Your assignment
Find the line containing "You are a computer-use agent. 868x214 pixels.". Retype it and every later line of the records exactly, leaving out pictures.

Records for the exercise
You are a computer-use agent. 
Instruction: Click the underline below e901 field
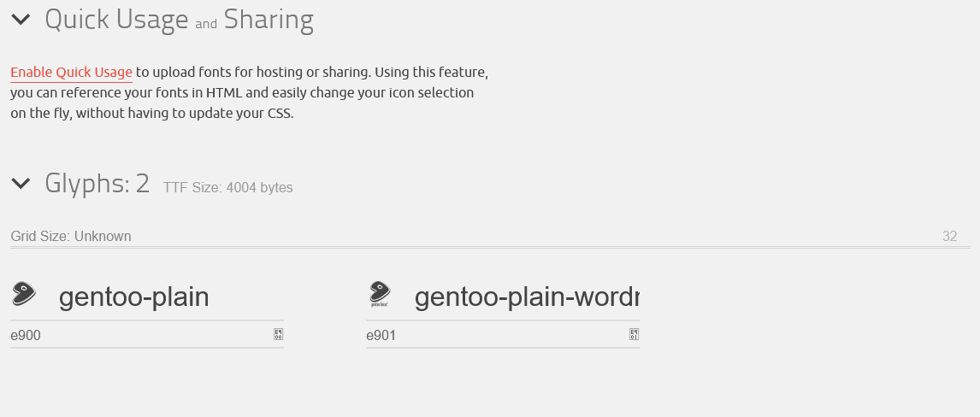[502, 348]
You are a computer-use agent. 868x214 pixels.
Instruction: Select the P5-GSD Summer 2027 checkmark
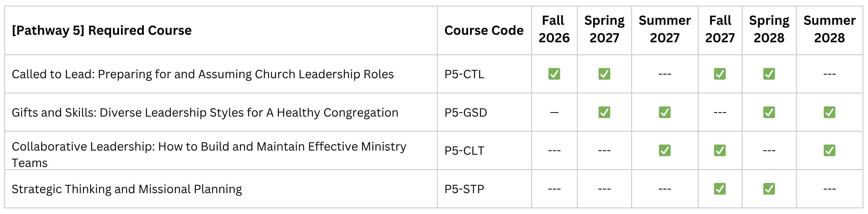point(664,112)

Expected answer
You are a computer-use agent. 868x214 pixels.
Instruction: Select the P5-GSD Summer 2027 checkmark
point(664,112)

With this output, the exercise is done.